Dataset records
----

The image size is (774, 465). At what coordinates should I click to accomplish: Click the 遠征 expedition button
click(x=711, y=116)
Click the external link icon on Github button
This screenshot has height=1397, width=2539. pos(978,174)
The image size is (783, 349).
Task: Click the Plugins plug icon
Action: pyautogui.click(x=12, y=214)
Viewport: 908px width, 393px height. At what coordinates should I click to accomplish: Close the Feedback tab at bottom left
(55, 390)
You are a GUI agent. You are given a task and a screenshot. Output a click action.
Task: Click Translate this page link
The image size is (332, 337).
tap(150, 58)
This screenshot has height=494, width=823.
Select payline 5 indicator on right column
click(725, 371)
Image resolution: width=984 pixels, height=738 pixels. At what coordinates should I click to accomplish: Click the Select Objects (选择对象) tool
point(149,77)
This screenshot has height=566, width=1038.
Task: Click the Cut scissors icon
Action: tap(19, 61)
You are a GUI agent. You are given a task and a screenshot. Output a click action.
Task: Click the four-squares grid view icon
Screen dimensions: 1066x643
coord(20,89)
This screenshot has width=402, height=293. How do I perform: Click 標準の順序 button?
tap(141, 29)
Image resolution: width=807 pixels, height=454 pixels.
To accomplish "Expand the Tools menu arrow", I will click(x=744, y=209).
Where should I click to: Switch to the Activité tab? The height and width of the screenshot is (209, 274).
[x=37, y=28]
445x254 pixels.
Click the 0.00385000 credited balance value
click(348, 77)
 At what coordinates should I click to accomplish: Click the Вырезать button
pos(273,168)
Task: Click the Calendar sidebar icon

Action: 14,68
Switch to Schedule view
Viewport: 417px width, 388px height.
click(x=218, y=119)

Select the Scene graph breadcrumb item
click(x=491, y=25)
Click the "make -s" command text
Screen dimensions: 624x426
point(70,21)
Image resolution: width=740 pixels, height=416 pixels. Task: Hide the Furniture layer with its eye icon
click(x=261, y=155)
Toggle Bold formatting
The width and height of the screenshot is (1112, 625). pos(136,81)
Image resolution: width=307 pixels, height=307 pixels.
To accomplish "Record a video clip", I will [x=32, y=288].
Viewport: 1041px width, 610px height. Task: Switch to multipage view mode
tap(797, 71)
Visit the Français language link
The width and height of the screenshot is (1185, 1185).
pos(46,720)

----

Directions: Quote the lines word for word, from the one containing "This screenshot has width=402, height=293." down to the end of the records, including both.

Written solution:
This screenshot has width=402, height=293. How do I perform: Click 標準の順序 button?
tap(141, 29)
Image resolution: width=807 pixels, height=454 pixels.
To accomplish "Expand the Tools menu arrow", I will click(x=744, y=209).
Where should I click to: Switch to the Activité tab? The height and width of the screenshot is (209, 274).
[x=37, y=28]
445x254 pixels.
Click the 0.00385000 credited balance value
click(348, 77)
 At what coordinates should I click to accomplish: Click the Вырезать button
pos(273,168)
Task: Click the Calendar sidebar icon

Action: 14,68
Switch to Schedule view
Viewport: 417px width, 388px height.
click(x=218, y=119)

Select the Scene graph breadcrumb item
click(x=491, y=25)
Click the "make -s" command text
Screen dimensions: 624x426
point(70,21)
Image resolution: width=740 pixels, height=416 pixels. Task: Hide the Furniture layer with its eye icon
click(x=261, y=155)
Toggle Bold formatting
The width and height of the screenshot is (1112, 625). pos(136,81)
Image resolution: width=307 pixels, height=307 pixels.
To accomplish "Record a video clip", I will [x=32, y=288].
Viewport: 1041px width, 610px height. Task: Switch to multipage view mode
tap(797, 71)
Visit the Français language link
The width and height of the screenshot is (1185, 1185).
pos(46,720)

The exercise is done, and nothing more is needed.